Background and design: The recent introduction of sensitive markers of myocardial injury is likely to affect the epidemiology of coronary heart disease (CHD). The American Heart Association together with other societies and research agencies have recently published a new definition on acute CHD to improve consistency in epidemiological and clinical studies (referred here as the '2003 definition').
Methods: In this study we compare the data on CHD events in the Finnish National Hospital Discharge Register (HDR) and the Causes of Death Register (CDR) with the population-based myocardial infarction (MI) register, FINMONICA/FINAMI. The FINMONICA/FINAMI events were classified according to the 2003 definition. The relevant International Classification of Diseases (ICD) codes from the HDR and CDR were used.

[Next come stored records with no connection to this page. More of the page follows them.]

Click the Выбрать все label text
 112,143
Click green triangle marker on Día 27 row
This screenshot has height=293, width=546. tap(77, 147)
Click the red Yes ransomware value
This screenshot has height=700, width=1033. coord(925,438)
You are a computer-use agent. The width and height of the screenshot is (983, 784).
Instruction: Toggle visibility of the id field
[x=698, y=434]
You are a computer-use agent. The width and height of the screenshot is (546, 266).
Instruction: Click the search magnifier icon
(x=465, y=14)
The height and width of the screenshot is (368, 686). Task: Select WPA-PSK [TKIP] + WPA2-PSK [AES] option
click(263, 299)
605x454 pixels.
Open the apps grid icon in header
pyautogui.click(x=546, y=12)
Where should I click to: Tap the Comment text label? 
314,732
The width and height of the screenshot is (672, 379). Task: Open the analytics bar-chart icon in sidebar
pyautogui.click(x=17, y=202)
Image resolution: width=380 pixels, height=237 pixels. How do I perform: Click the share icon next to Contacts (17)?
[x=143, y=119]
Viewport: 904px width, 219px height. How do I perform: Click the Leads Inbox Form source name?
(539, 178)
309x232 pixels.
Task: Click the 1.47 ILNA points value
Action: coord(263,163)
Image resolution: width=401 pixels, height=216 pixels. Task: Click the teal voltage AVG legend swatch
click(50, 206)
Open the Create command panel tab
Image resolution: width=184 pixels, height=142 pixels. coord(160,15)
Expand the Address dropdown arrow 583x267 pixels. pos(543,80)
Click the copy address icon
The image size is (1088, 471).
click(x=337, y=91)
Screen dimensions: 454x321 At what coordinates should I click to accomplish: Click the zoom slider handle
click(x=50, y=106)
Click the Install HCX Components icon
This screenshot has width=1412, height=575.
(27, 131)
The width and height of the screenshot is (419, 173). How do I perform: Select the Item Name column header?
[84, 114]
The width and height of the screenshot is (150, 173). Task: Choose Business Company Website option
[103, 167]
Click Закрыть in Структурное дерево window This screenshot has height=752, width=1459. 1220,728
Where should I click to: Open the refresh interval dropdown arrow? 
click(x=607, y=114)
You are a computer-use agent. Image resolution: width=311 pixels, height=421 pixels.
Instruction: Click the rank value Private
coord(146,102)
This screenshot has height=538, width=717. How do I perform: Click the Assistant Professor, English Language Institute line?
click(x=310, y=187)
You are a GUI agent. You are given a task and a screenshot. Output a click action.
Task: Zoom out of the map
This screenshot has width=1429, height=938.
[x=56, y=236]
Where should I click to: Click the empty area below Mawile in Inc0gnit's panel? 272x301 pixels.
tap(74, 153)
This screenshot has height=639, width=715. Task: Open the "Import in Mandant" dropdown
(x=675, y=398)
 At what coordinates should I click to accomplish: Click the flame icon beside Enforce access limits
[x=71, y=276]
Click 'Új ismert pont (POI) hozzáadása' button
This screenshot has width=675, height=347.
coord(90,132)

Results: Using the 2003 definition as the reference, the overall sensitivity of the ICD codes for MI in the combined HDR and CDR was 83% and the positive predictive value (PPV) was 90%. When the ICD codes for unstable angina were added to the analyses, the sensitivity improved to 85% and the PPV declined to 83%. In the age group 35-74 the sensitivity of the MI codes improved over time, in men from 64% in 1988-1992 to 81% in 1998-2002, and in women from 61 to 78%, respectively. The oldest age group, 75 years or older, had sensitivity and PPV values comparable to those of the younger.
Conclusion: Diagnoses of fatal and non-fatal CHD events in the Finnish HDR and Causes of Death register were reasonably valid indicators for hard CHD events when compared with the FINMONICA/FINAMI register data.